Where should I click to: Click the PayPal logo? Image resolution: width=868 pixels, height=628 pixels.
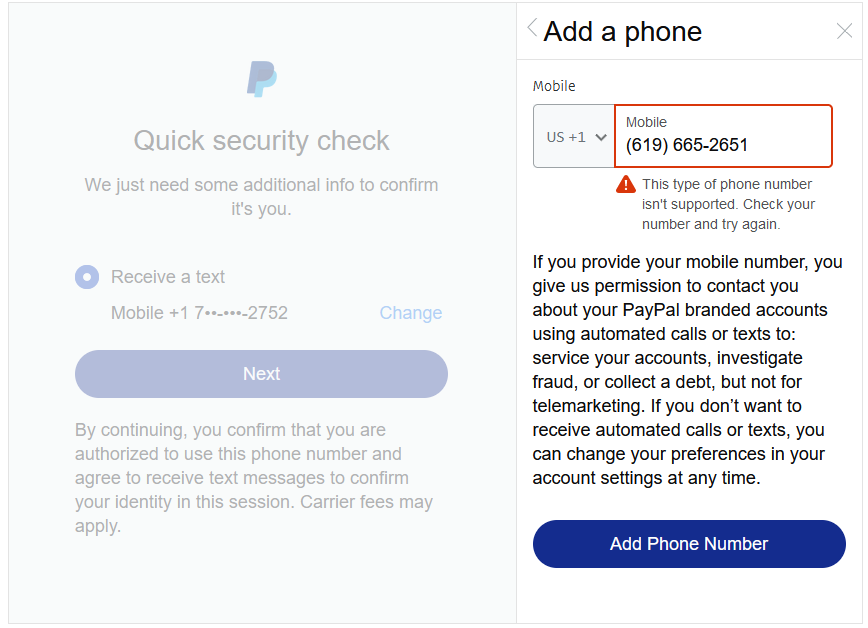pyautogui.click(x=261, y=79)
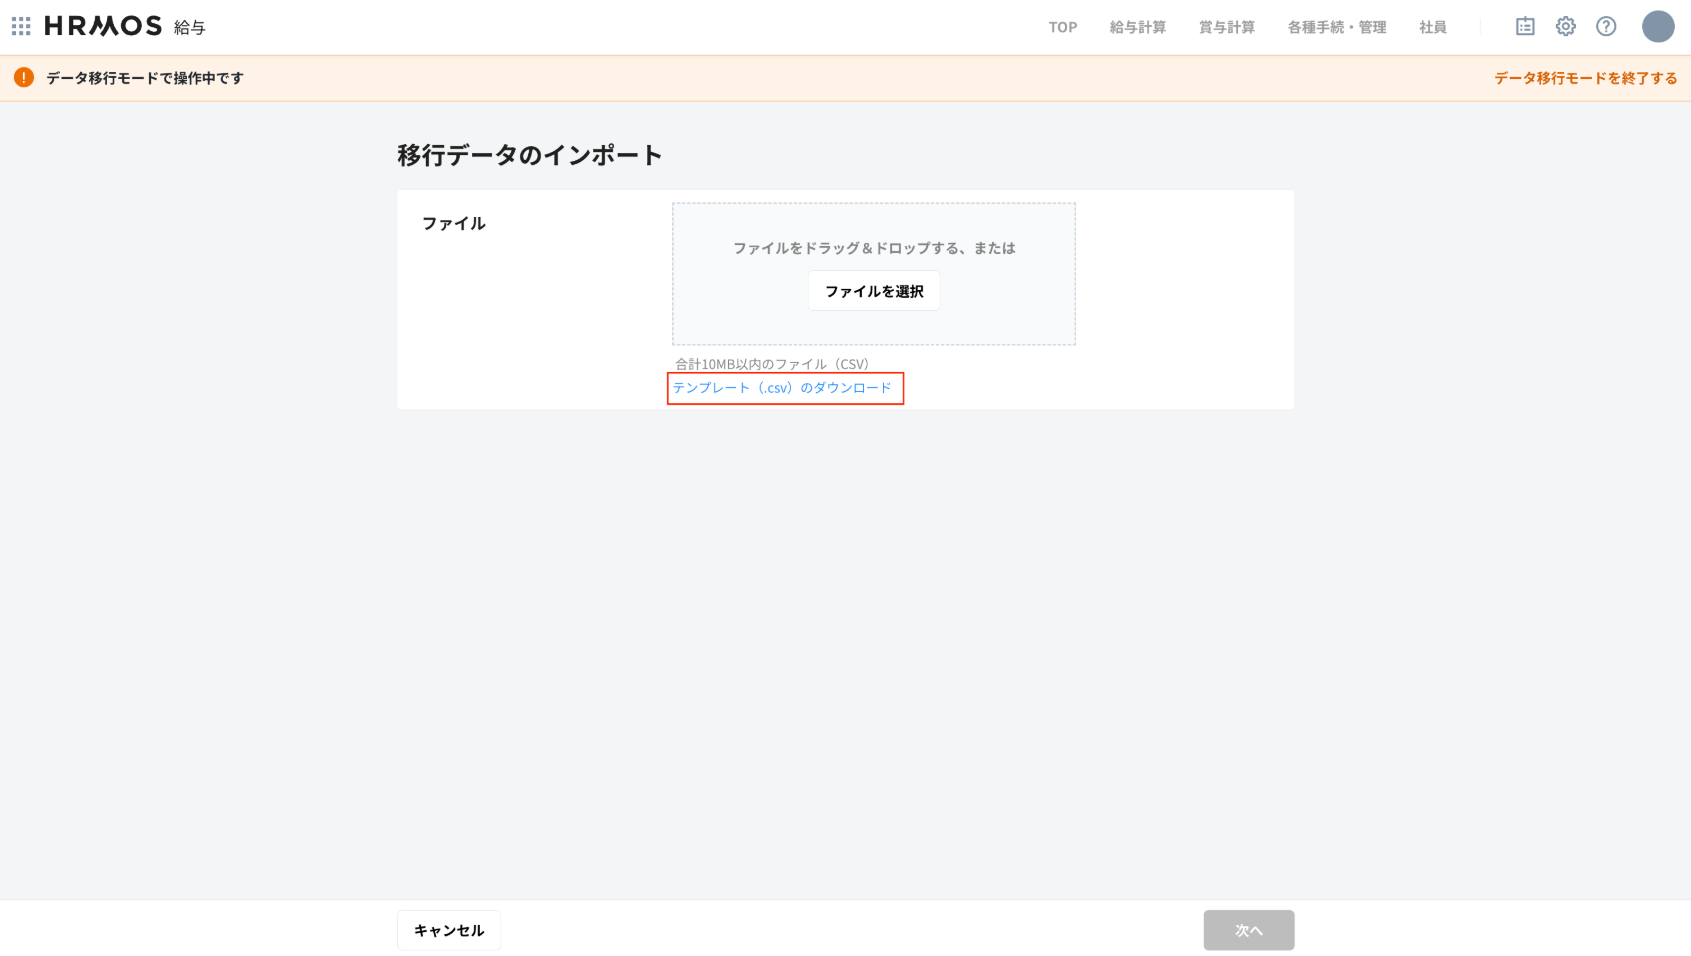Expand the 各種手続・管理 menu

(1336, 27)
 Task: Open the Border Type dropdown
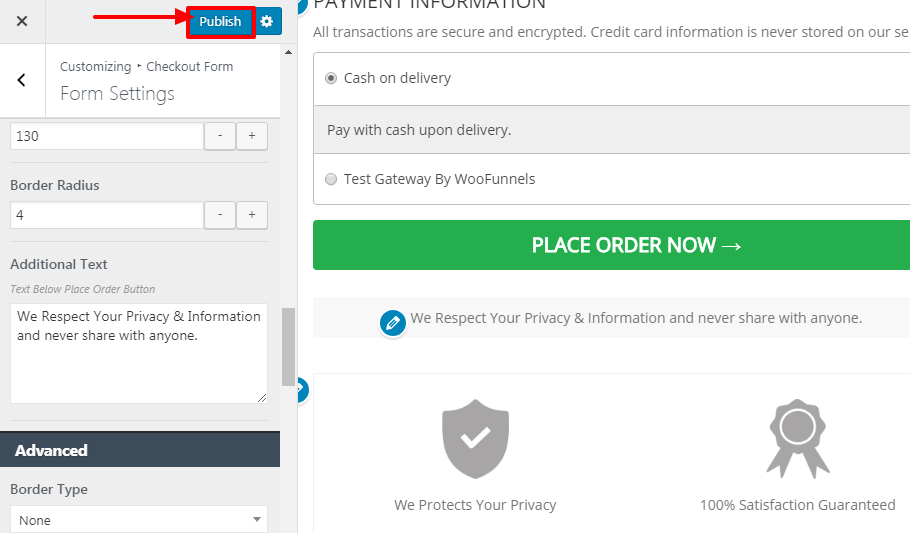pyautogui.click(x=139, y=520)
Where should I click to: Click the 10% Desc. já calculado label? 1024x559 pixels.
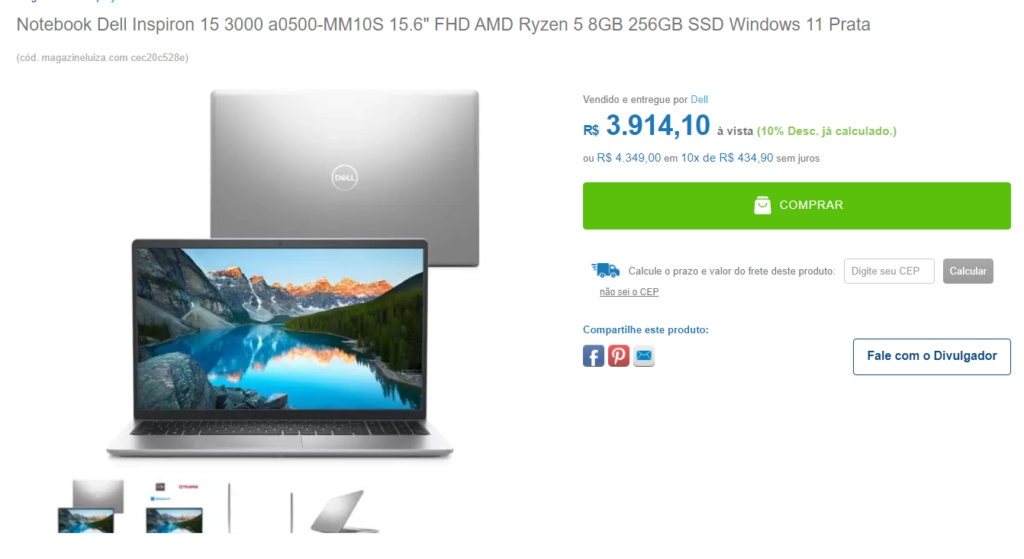pyautogui.click(x=826, y=131)
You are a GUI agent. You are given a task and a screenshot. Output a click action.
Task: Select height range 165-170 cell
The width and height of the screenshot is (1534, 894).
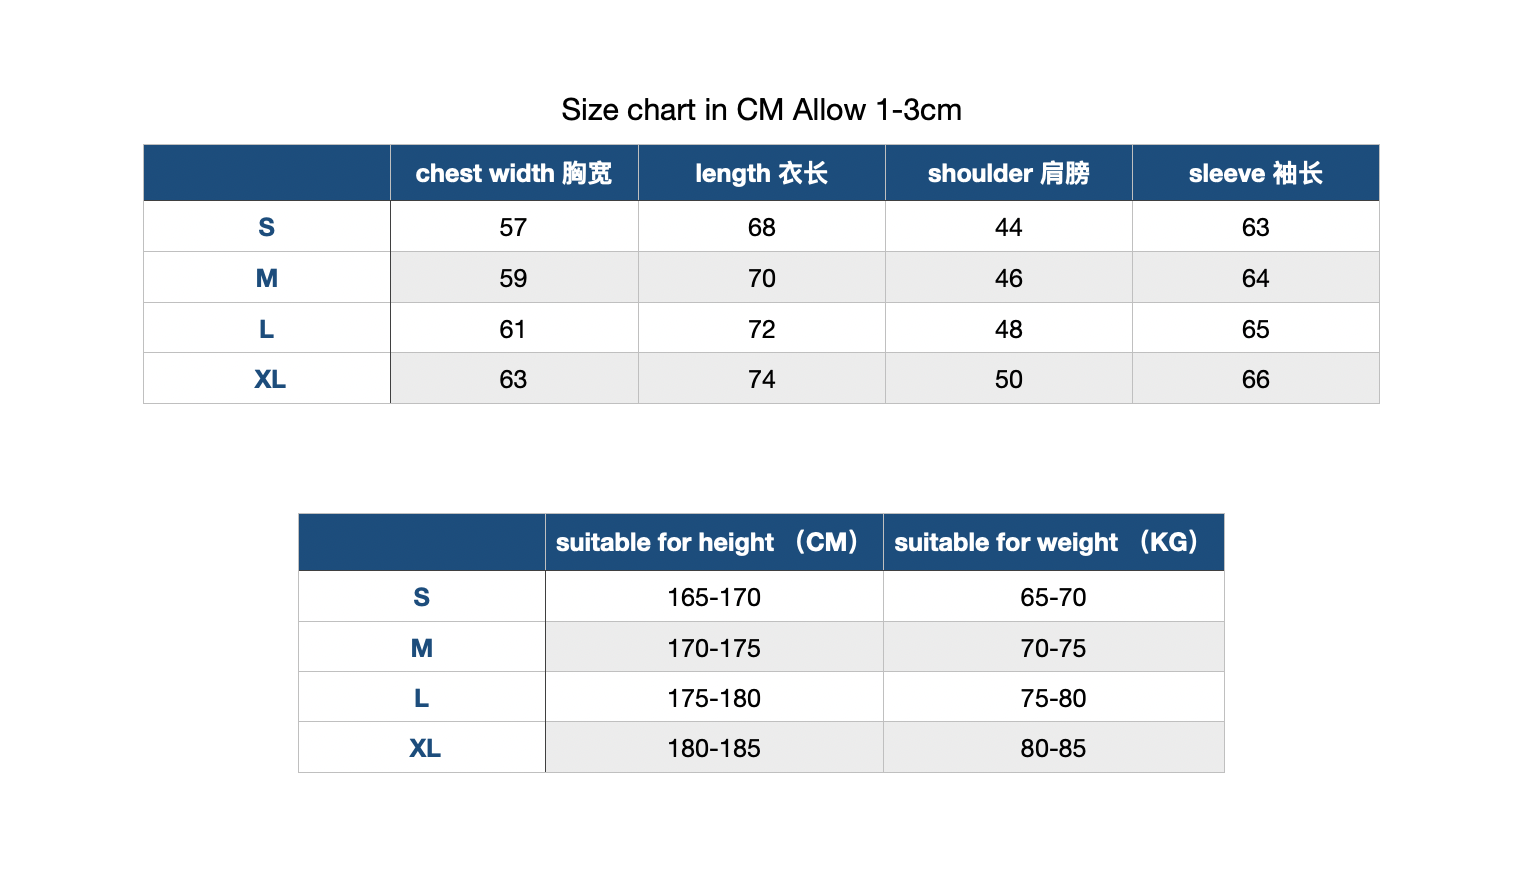(714, 597)
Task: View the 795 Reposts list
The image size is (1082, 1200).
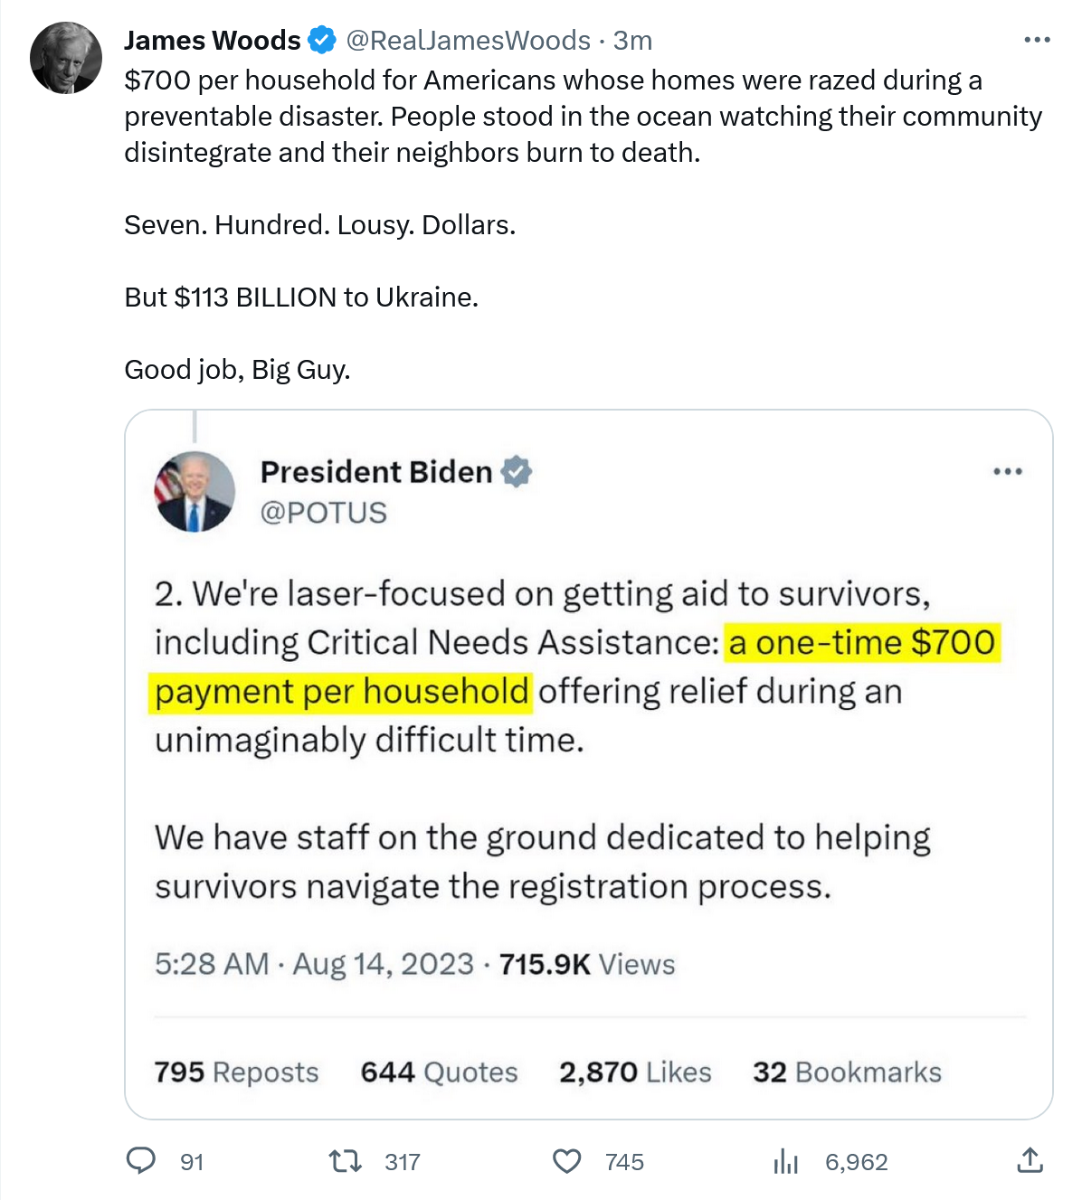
——————
[Exercise directions] In the records above, find the line that contains "The width and" and retype it and all lines after it exactly, leaving out any pictures.

[Completed task]
The width and height of the screenshot is (1534, 894).
(714, 597)
Task: View the 795 Reposts list
The image size is (1082, 1200).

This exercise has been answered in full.